Judge
- In office 1975 – 14 February 2005

= Donald E. Belfi =

American judge (1936–2020)

Donald E. Belfi (January 21, 1936 – February 26, 2020) was an American lawyer, judge, and politician in Nassau County, New York.

In 1994, he presided over the trial of Long Island Rail Road shooter Colin Ferguson.

==Early life==
Born in 1936 in Brooklyn, New York, Belfi gained his BA in English from Georgetown University in 1957 and Doctor of Jurisprudence from Fordham University School of Law in 1960. At Fordham, he was selected by New York County District Attorney Frank Hogan to join his office upon graduation, as part of the Honor's Program.

==Career==
From 1960 to 1962, he served as an Assistant District Attorney in Manhattan, and from 1962 to 1974 he served as an Assistant District Attorney in Nassau County. In 1975, he was elected to the Nassau County District Court bench on the Republican and Conservative tickets. He was re-elected in 1980 on the Democratic, Republican, Conservative, and Liberal tickets. He was elected to the County Court of Nassau County in 1984, re-elected in 1994, and ran unsuccessfully for re-election in 2004 on the Republican and Conservative tickets. After leaving public service Belfi joined the Manhattan practice of Murray, Frank & Sailer LLP as senior counsel.

At his retirement from the bench on 14 February 2005, Carolyn McCarthy paid tribute to him in the House of Representatives. McCarthy's husband and son were both shot by Ferguson in 1994.

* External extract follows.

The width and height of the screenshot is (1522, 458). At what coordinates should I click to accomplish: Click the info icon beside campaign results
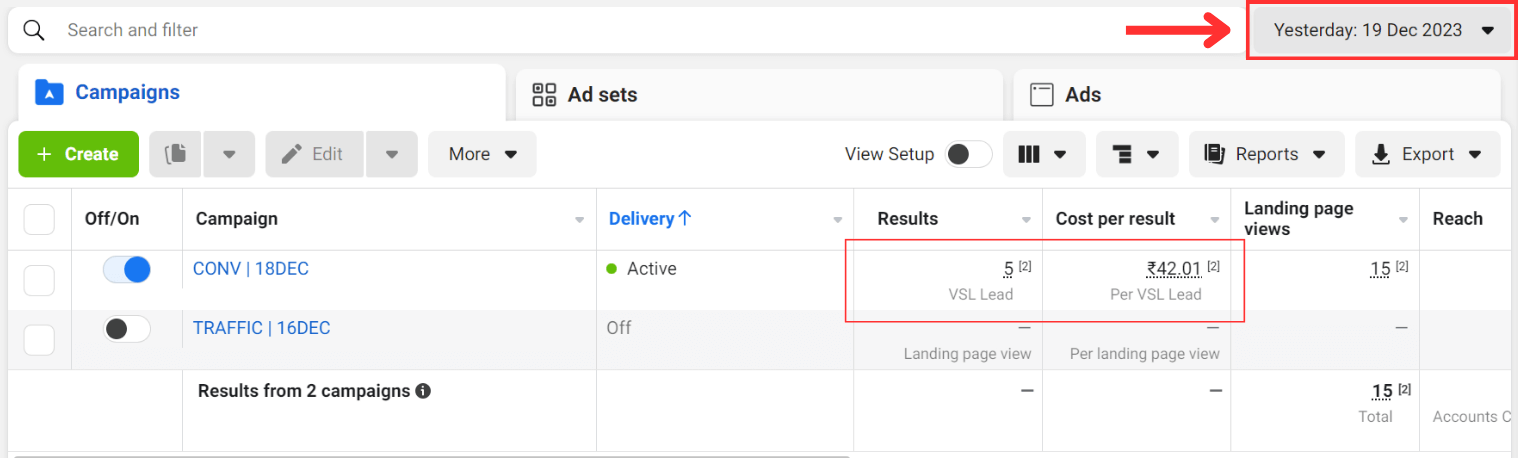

His voluntary activities included serving as commissioner of Rockville Centre Little League, and as a member of the Knights of Columbus, the Association for the Help of Retarded Children, and the St. Agnes Cathedral Parish Council. He also contributed over 20 years to Georgetown University as both an interviewer and a recruiter for the school. His honors included the Fraternal Order of Court Officers Bench and Bar Award, the Criminal Courts Bar Association's Norman F. Lent Award, the Fordham Law Alumni Association Distinguished Alumnus Award, the DeStefano Industries Annual Award, and the Court Officer's Benevolent Association of Nassau County Fidelis Juris Award.